The single kappa number tells you how much you and the AI agree overall. It does not tell you which category boundary is causing the disagreement. CF vs INT is the hardest distinction in the CFI taxonomy (a confident wrong belief looks a lot like a correct answer applied to the wrong topic), and the [CF, INT] cell of the confusion matrix is where most disagreement tends to land. Looking at the full 4x4 matrix lets you see exactly that, and rewrite the AI prompt or your own rubric until the cell stops glowing.

## A note on ethics

The AI rater is a starting point, not a substitute for a second human. For published research you should still run kappa between two trained human raters on the same calibration set.

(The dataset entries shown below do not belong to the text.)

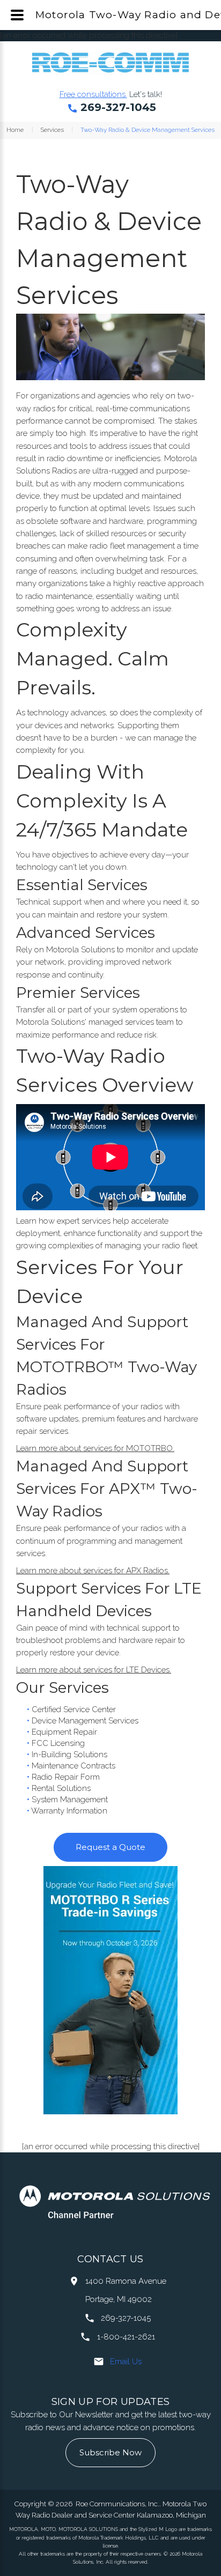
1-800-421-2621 (126, 2337)
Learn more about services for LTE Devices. (93, 1670)
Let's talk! (145, 94)
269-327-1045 (118, 107)
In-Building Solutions (69, 1754)
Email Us (126, 2361)
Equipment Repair (64, 1732)
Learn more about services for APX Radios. (93, 1570)
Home (15, 130)
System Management (70, 1799)
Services (52, 130)
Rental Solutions (61, 1788)
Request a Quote (110, 1847)
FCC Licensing (58, 1743)
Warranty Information (69, 1811)
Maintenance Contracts (73, 1766)
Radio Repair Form (66, 1777)
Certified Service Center (74, 1709)
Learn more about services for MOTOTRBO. (95, 1448)
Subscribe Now (110, 2452)
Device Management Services (85, 1721)
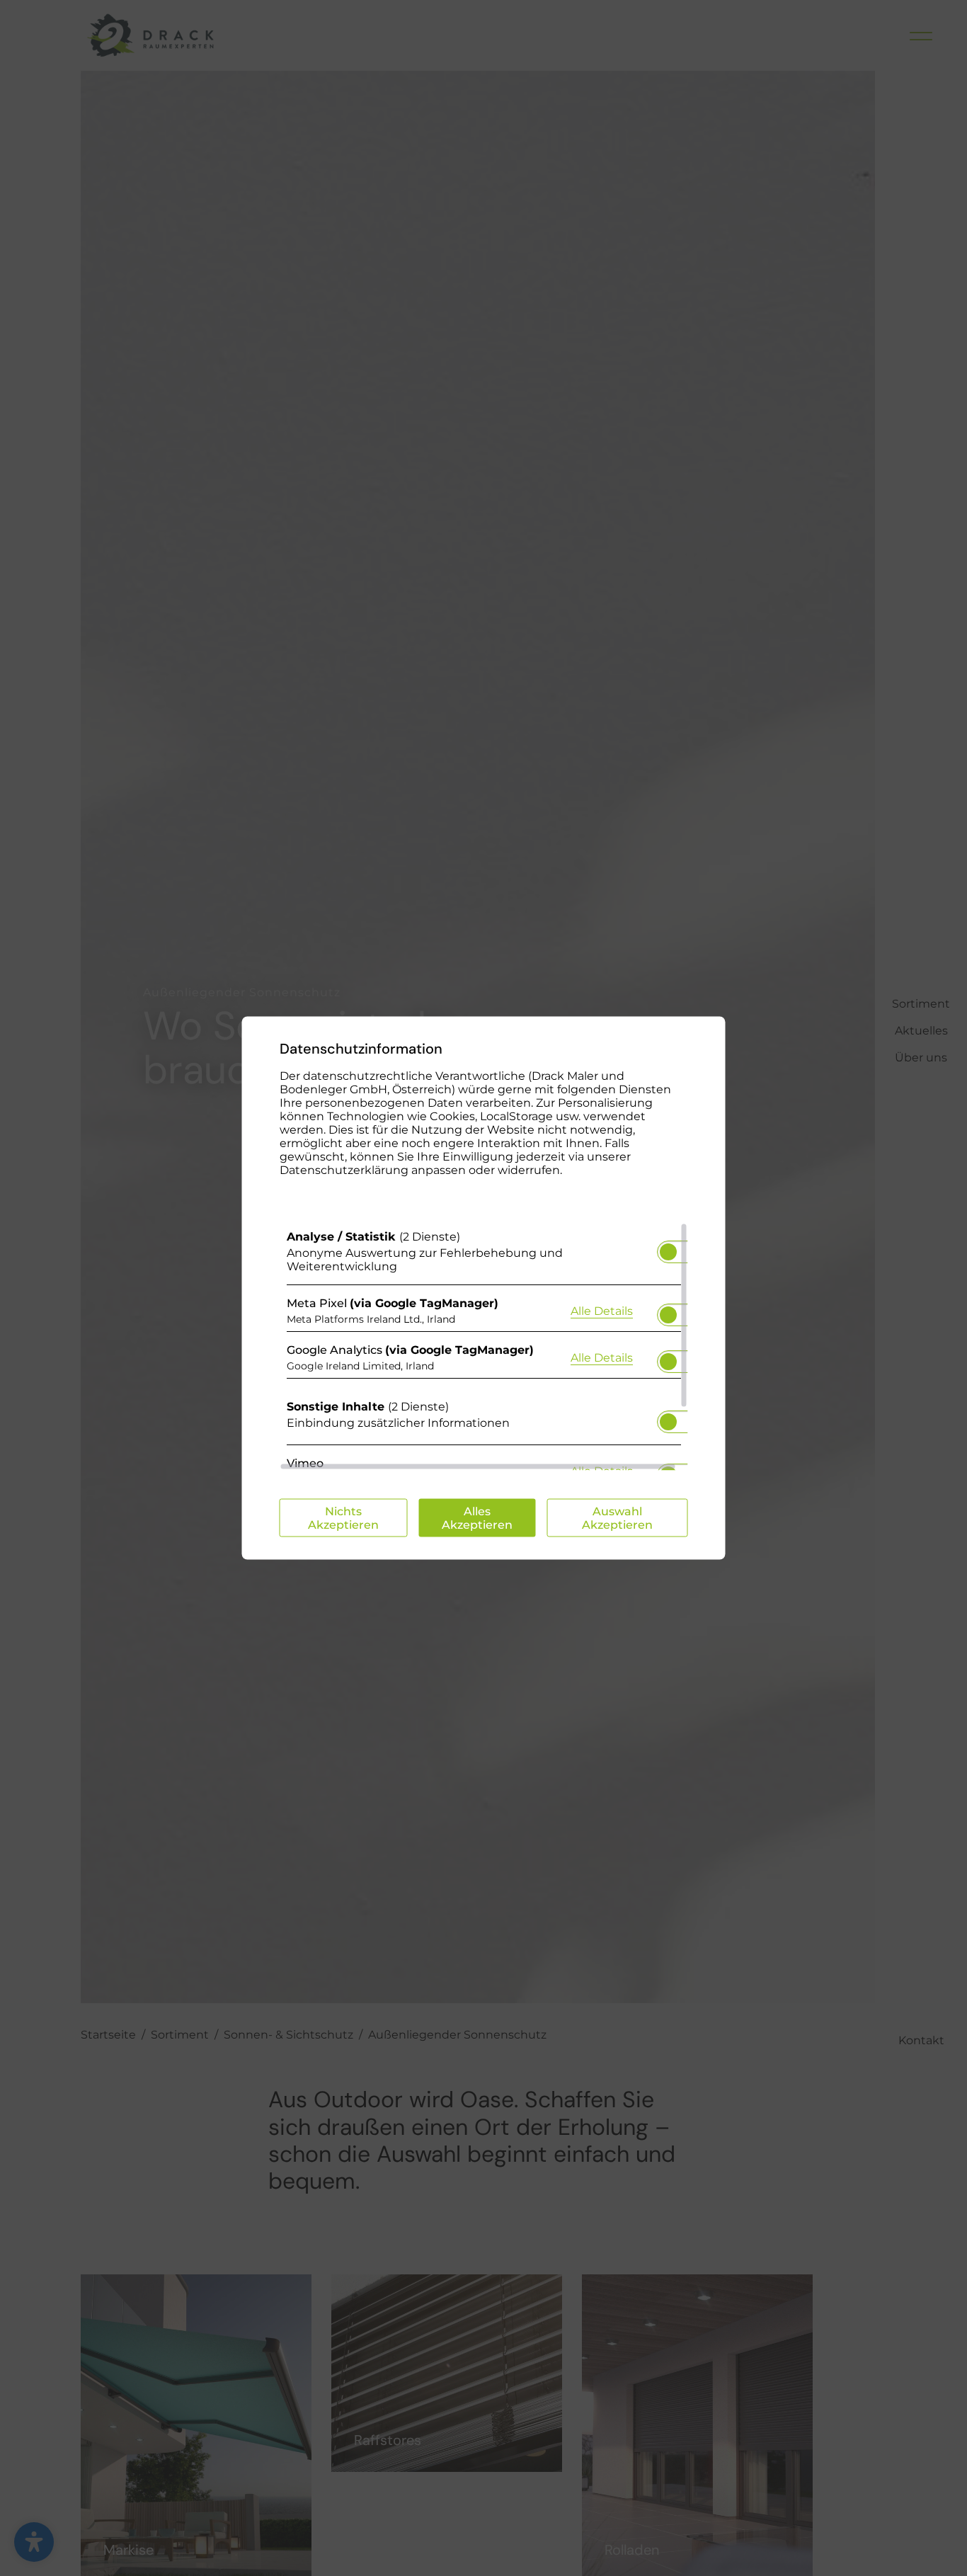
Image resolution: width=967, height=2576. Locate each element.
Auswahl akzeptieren (617, 1518)
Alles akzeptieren (477, 1518)
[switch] (668, 1247)
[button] (668, 1251)
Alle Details (602, 1310)
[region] (484, 1347)
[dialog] (484, 1288)
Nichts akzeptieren (343, 1518)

Treat the AI labels as a way to surface boundaries that need rubric work, not as a replacement for human judgment.

## How to cite

Archived release on Zenodo: https://doi.org/10.5281/zenodo.20807432

APA:

> Maurya, M. (2026). *ConfusionMapper: A Python Tool for AI-Assisted Distractor Classification and Inter-Rater Reliability Computation in Cognitive Error Taxonomy Research* (Version 1.0.0) [Software]. Zenodo. https://doi.org/10.5281/zenodo.20807432

BibTeX:

```bibtex
@software{maurya2026confusionmapper,
  author    = {Maurya, Manik},
  title     = {ConfusionMapper: A Python Tool for AI-Assisted Distractor Classification
               and Inter-Rater Reliability Computation in Cognitive Error Taxonomy Research},
  year      = {2026},
  version   = {1.0.0},
  doi       = {10.5281/zenodo.20807432},
  url       = {https://doi.org/10.5281/zenodo.20807432}
}
```

## Contributing

Bug reports, feature requests, and pull requests are welcome. See [CONTRIBUTING.md](CONTRIBUTING.md) and [CODE_OF_CONDUCT.md](CODE_OF_CONDUCT.md).

## Acknowledgements

Initial development was completed as part of Stanford Code in Place 2026. The tool is used in the Confusion Fingerprint Index research programme at the Department of Cognitive Science, IIT Kanpur.

## License

MIT License © 2026 Manik Maurya. See [LICENSE](LICENSE) for details.